Referendum market value levies hit Minnesota homeowners particularly hard because—unlike ordinary levies—homeowners receive no preferential tax treatment relative to business properties. Because of this, typically an increase in referendum market value levies will result in a larger percentage increase in homeowner property taxes than in business property taxes. This phenomenon is more fully described in “Minnesota Property Taxes by the Numbers: 2009 Edition.”

In the last year of the Ventura administration (school fiscal year 2003, corresponding to tax payable year 2002), the statewide referendum market value levy was $336 per pupil in constant FY 2010 dollars.
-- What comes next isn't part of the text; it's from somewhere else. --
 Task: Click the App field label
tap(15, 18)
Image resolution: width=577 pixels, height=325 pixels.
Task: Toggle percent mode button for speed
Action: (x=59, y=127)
Seven years of steady erosion in real per capita state aid caused referendum market value levies to escalate steadily. In the current school fiscal year (FY 2010, corresponding to taxes payable in 2009), the statewide referendum market value levy was $915 per pupil.

The growth in school referendum levies has not translated into a net increase in public school revenue. The real per capita increase in all school property taxes—including both referendum and non-referendum levies—has not been sufficient to replace the real per capita decline in state aid. As a result, total real per capita school revenues are less today than when Governor Ventura left office.

As John Fitzgerald noted in his recent article, Pawlenty’s decision to whittle away at state funding for public schools did not result in “no new taxes.” Rather, they resulted in significant property tax increases in the form of referendum levies as school districts scramble to replace cuts in state aid.